A River Worth Riding: Lesson Four
How to stop caring about what people think of you
The Power of Focus and Attention

Each evening, a father would bring his daughter down to the water’s edge and show her the river’s secrets. As they sat quietly one evening, a mother wolf appeared on the bank and began drinking with her pups. “Did you know that inside each person lives two wolf packs?” asked the father.

She was a clever daughter, who knew that she was much too small to contain even one wolf, so she asked her father to explain.

“The first wolf pack has six siblings,” he said. “They are anger, envy, greed, resentment, revenge and lies. The other wolf pack also has six siblings. They are fairness, joy, love, empathy, forgiveness and truth. Every day, both of these wolf packs struggle and fight to keep their hold on your life.”

“Which wolf pack wins?” the daughter asked with wide eyes.

“The pack you feed the most.”

What feeds the wolf packs inside of your mind?

Your focus and your attention.

I knew a girl who rode life’s rapids. She was good at riding the rapids. Whenever she finished one rapid, she started preparing for the next. She only felt safe preparing for rapids, so she focused all of her attention upon surviving life’s rapids. Eventually, her life became one long rapid, and she missed the rest of the river entirely.

The power of focus says that if you only look for rapids, you will not see the calm. In other words, the more you concentrate on rapids, the more your brain will actually devote its resources to spotting rapids. Until eventually, rapids dominate your every thought and begin to affect your behavior. The same is true for many aspects of our lives. What we think about shapes how we feel about ourselves and others. Do we feel positive? Do we feel negative? Whatever we focus our thoughts upon inevitably shapes our lives.

So how can the power of focus help you to build a worthwhile life?

You’ll need to incorporate five exercises into your daily practice.

1.      Imagine the future you want

2.      Notice your distractions

3.      Understand how you process sensory data

4.      Exercise and stretch your attention span daily

5.      Practice controlling your negative emotions

Techniques for incorporating all five of these exercises into daily practice are fully examined in our companion book A River Worth Riding: Fourteen Rules for Navigating Life. Click here for ordering information.

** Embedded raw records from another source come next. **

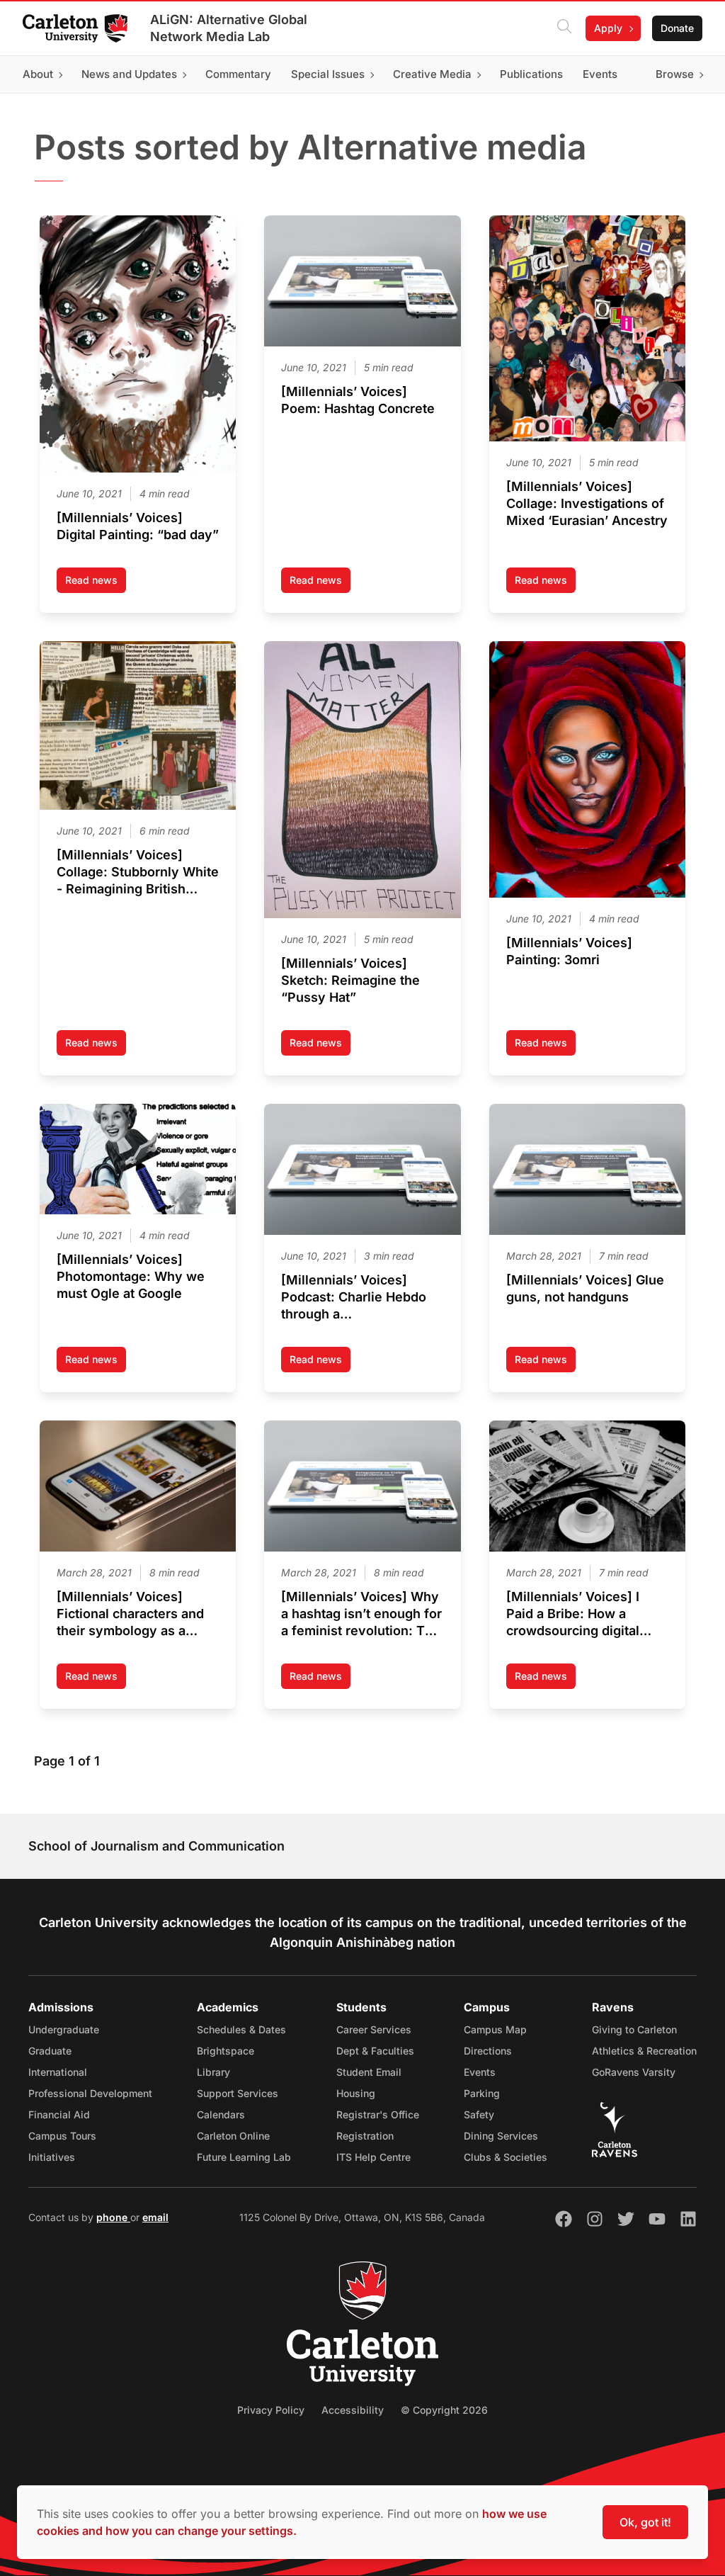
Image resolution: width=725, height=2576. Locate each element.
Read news (95, 583)
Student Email (368, 2072)
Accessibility (352, 2410)
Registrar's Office (377, 2114)
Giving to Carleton (634, 2029)
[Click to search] (564, 28)
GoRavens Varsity (633, 2072)
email (155, 2217)
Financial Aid (59, 2114)
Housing (355, 2093)
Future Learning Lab (244, 2157)
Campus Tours (62, 2136)
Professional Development (90, 2093)
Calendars (221, 2114)
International (57, 2072)
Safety (479, 2114)
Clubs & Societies (505, 2157)
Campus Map (495, 2029)
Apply (608, 28)
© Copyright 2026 (444, 2410)
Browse (675, 74)
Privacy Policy (270, 2410)
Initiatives (51, 2157)
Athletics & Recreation (644, 2051)
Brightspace (225, 2051)
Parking (482, 2093)
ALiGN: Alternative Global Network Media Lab (228, 28)
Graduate (50, 2051)
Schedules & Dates (241, 2029)
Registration (365, 2136)
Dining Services (501, 2136)
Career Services (373, 2029)
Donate (677, 28)
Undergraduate (63, 2029)
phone (113, 2217)
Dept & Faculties (375, 2051)
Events (480, 2072)
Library (213, 2072)
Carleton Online (233, 2136)
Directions (488, 2051)
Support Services (237, 2093)
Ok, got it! (645, 2522)
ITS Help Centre (373, 2157)
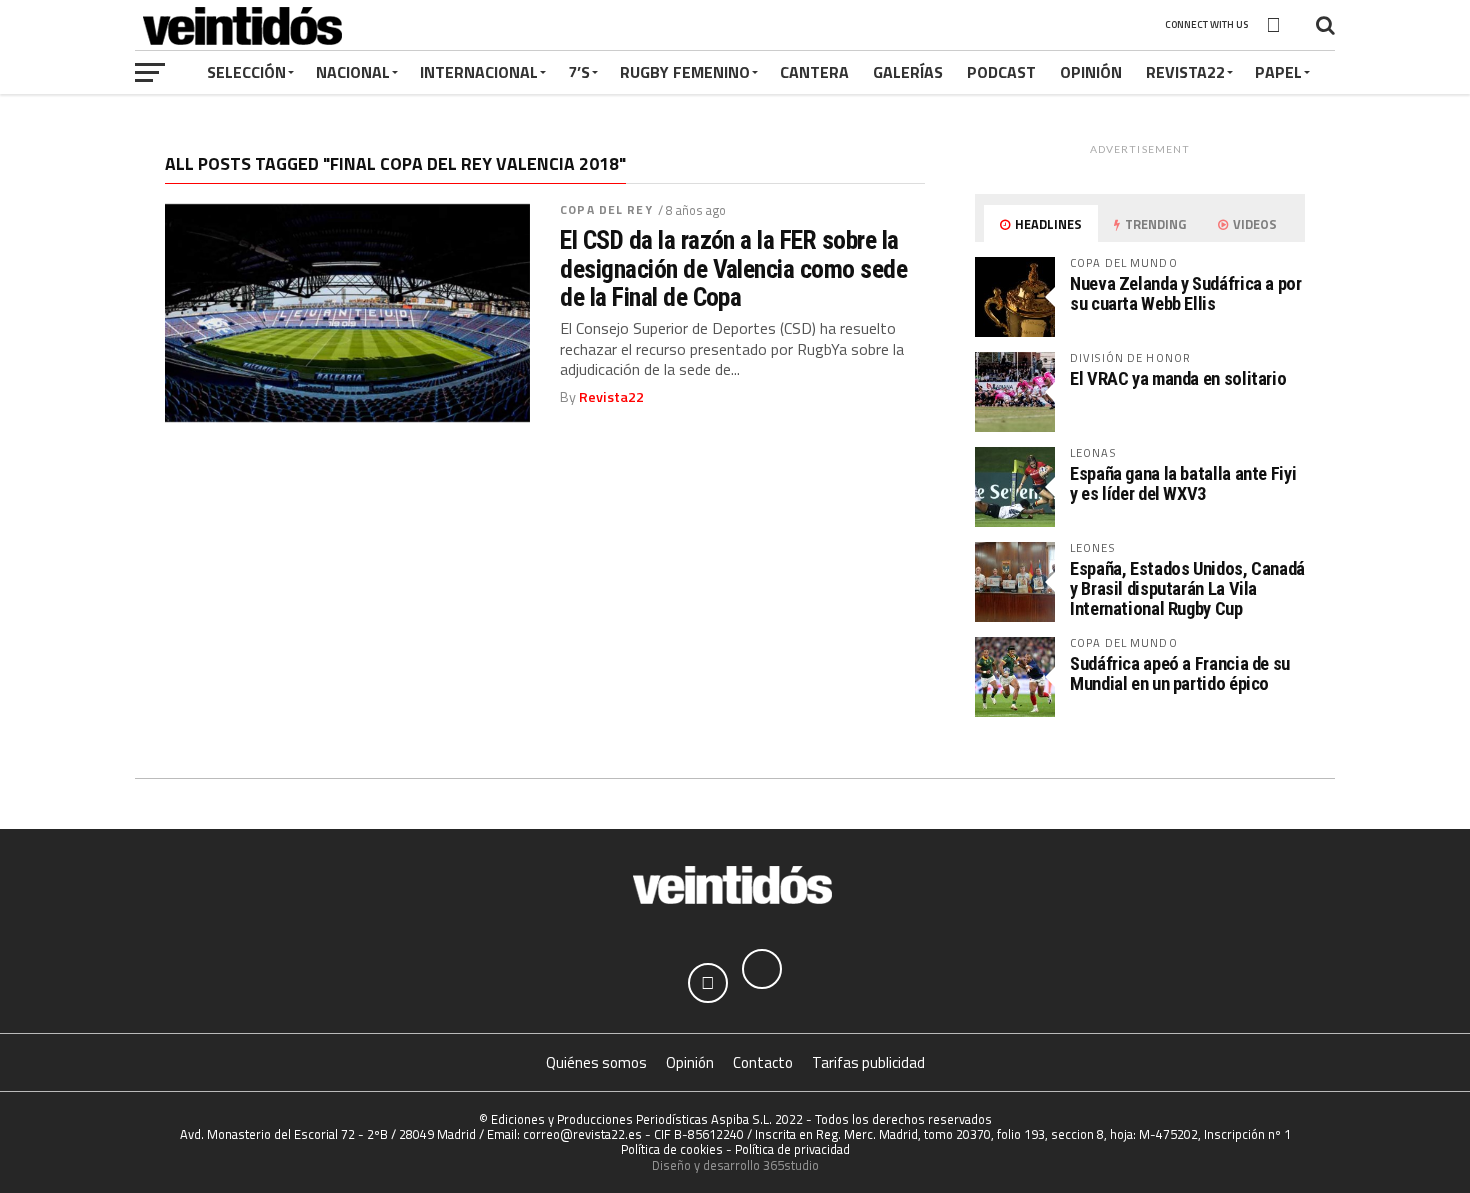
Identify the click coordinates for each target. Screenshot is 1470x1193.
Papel (1278, 72)
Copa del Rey (606, 209)
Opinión (1091, 72)
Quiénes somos (596, 1062)
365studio (791, 1165)
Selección (246, 72)
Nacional (353, 72)
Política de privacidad (792, 1149)
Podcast (1001, 72)
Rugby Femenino (685, 72)
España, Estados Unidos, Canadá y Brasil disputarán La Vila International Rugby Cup (1187, 588)
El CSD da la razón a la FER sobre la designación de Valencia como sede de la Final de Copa (733, 268)
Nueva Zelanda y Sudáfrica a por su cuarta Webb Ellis (1186, 293)
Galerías (908, 72)
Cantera (814, 72)
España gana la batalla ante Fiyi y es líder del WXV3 (1183, 483)
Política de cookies (672, 1149)
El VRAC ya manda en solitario (1178, 378)
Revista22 (1185, 72)
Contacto (763, 1062)
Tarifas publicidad (868, 1062)
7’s (579, 72)
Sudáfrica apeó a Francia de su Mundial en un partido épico (1180, 673)
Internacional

What’s the bottom line on focus?

William James once wrote, “The greatest day in your life and mine is the day we take total responsibility for our attitudes. That is the day we truly grow up.”

Your attitude is the result of your focus.

Do you want more fear in your life? Then focus on what you fear. Do you want more emptiness in your life? Then spend all of your time reminding yourself how empty you are. Do you want to feel helplessness? Then focus your thoughts on everything that you’re helpless to change.

Whatever you focus upon, you’ll find.

Do you want more gratitude? Then notice what makes you grateful. Do you want everyone to seem wonderful? Then pay attention to what makes people wonderful. Do you want a sense of joy in your life? Then cultivate what brings you joy; take a trek through the woods; play with some kids; lose yourself in a museum; sail down a river.

The power of focus says that whatever you focus your attention upon will grow and expand in your consciousness until it becomes your reality and affects your behavior. So spend more time focused on what you want, and you’ll start seeing more of what you want.

Change your focus, and you will change how you experience the river.